## Records from a collection
■ ■ ■ ■ ■ ■ ■
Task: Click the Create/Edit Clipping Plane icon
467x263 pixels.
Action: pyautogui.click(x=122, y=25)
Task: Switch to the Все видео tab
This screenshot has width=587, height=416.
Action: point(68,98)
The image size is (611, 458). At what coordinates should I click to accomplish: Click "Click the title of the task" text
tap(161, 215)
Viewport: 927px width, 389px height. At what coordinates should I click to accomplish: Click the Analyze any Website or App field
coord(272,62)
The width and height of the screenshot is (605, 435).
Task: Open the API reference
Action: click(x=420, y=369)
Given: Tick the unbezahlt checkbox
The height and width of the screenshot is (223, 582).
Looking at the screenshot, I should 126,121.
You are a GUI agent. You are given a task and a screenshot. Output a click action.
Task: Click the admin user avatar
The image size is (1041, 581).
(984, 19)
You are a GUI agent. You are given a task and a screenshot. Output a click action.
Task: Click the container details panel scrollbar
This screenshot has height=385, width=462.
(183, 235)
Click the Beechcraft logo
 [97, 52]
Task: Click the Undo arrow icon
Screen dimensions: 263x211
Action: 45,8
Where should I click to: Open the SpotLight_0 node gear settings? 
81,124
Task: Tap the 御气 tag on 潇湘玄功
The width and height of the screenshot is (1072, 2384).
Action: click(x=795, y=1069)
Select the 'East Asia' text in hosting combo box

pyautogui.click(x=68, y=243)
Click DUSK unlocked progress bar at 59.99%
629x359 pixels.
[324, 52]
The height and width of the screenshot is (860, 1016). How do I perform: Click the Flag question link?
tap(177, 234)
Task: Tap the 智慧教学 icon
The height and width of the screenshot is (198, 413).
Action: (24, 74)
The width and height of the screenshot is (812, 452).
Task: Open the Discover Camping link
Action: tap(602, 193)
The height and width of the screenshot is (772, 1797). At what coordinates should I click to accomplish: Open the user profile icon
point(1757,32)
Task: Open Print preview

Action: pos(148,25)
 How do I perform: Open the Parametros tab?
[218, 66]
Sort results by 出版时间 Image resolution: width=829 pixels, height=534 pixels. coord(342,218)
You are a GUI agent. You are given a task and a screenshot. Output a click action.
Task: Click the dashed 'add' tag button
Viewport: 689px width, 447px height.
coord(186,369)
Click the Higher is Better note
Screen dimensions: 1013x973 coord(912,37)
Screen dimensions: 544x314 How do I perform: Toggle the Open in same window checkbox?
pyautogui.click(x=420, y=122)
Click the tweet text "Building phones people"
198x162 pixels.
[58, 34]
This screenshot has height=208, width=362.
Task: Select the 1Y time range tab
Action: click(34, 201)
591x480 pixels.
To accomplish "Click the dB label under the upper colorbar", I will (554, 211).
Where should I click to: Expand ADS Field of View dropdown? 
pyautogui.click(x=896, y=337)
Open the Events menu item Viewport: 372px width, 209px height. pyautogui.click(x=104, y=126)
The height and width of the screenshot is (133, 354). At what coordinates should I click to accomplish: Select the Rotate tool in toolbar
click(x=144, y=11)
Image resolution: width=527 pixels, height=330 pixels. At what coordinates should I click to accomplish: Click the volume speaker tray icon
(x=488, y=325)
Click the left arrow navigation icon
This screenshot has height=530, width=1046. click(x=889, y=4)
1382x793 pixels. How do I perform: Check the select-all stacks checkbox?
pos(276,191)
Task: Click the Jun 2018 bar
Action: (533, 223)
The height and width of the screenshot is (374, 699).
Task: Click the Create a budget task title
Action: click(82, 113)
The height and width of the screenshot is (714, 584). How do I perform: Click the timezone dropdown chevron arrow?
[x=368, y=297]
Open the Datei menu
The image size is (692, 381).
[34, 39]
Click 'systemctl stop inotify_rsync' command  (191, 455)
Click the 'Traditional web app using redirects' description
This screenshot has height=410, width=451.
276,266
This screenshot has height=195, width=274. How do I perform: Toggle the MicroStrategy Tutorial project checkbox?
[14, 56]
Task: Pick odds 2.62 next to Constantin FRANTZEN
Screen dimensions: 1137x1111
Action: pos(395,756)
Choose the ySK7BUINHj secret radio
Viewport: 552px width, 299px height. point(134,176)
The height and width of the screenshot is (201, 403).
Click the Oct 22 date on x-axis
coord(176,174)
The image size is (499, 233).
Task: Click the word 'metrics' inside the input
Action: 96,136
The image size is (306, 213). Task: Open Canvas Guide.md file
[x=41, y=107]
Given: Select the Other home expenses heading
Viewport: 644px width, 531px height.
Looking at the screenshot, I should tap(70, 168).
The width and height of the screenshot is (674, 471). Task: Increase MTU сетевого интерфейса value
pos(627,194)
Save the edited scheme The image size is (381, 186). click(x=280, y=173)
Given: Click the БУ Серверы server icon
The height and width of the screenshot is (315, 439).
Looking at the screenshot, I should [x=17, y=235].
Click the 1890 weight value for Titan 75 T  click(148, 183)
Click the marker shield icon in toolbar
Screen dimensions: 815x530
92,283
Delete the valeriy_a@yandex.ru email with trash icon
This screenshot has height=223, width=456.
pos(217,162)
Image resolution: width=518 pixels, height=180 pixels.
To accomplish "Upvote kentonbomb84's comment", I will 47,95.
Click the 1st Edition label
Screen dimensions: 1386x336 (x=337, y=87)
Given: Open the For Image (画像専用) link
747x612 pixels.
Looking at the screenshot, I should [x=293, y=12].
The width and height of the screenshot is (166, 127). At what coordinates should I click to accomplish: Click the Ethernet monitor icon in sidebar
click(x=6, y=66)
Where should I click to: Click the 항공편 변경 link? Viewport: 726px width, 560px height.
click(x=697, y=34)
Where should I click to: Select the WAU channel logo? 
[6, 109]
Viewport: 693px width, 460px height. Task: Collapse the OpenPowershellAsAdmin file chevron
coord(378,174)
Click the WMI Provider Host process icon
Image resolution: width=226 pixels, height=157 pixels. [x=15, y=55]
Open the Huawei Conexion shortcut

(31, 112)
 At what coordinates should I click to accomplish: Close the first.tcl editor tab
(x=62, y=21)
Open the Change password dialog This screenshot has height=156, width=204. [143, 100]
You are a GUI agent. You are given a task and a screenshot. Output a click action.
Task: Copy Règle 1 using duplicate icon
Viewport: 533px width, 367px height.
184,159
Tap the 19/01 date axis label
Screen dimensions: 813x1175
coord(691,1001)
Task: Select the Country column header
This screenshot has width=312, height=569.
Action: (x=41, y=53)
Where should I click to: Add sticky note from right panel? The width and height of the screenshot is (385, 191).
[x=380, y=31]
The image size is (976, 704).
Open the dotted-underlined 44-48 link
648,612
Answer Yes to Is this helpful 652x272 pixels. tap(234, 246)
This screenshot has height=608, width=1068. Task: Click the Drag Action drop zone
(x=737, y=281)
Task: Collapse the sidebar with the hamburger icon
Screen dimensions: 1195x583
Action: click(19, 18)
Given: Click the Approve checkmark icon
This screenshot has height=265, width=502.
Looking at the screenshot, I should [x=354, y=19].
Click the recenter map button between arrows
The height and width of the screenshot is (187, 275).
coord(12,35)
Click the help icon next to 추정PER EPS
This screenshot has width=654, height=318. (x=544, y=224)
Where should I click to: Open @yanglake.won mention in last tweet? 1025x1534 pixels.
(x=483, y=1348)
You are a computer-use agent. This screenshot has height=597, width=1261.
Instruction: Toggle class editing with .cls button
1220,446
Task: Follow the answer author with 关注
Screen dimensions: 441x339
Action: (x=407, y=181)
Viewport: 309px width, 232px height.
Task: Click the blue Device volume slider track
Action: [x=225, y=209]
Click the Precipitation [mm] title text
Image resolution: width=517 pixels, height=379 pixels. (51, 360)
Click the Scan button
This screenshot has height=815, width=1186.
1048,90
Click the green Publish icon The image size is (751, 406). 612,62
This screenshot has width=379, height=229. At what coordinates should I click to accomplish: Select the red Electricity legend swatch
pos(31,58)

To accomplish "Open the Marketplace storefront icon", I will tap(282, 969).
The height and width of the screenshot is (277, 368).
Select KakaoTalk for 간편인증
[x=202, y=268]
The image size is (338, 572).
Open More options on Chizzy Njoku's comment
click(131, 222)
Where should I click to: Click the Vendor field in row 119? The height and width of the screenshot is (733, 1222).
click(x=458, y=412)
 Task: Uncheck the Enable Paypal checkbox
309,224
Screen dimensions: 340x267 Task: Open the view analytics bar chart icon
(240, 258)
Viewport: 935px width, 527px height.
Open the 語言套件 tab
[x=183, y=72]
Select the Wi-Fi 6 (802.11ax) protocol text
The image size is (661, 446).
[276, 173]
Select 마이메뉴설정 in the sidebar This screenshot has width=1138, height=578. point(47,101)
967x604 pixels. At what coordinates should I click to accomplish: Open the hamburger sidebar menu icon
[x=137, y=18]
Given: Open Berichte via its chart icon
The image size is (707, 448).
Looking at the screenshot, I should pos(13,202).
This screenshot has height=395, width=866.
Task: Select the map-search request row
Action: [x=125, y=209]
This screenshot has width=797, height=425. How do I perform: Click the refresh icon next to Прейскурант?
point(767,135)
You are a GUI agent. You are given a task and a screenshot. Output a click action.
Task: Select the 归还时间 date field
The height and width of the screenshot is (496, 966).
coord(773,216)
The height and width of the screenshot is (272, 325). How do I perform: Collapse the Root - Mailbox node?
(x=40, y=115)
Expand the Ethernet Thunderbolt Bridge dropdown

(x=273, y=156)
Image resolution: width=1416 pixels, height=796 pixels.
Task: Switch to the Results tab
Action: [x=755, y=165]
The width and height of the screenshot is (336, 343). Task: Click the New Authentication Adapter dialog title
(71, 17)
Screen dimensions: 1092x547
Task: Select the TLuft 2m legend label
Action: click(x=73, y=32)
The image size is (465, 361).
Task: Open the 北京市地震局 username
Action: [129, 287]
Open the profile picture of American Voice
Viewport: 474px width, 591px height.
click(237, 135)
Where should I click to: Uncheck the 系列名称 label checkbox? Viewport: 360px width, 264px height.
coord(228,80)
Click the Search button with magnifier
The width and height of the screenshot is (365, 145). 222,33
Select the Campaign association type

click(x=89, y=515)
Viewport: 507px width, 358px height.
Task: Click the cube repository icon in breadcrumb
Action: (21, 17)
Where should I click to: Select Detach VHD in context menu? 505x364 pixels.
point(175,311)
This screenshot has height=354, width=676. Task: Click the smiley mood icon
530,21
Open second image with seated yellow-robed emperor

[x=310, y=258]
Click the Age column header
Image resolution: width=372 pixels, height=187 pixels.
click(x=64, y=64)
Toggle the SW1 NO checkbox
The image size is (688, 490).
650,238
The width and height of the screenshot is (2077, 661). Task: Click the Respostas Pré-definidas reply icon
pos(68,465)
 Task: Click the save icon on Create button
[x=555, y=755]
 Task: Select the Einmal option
■ ■ ■ ■ ■ ■ ■
## THE TASK
Wherever the line holding "Screen dimensions: 544x314" falls in the entries above, copy exactly from it through the line holding "591x480 pixels.", inclusive, and add nothing.

## RESPONSE TO THIS EXERCISE
Screen dimensions: 544x314 How do I perform: Toggle the Open in same window checkbox?
pyautogui.click(x=420, y=122)
Click the tweet text "Building phones people"
198x162 pixels.
[58, 34]
This screenshot has height=208, width=362.
Task: Select the 1Y time range tab
Action: click(34, 201)
591x480 pixels.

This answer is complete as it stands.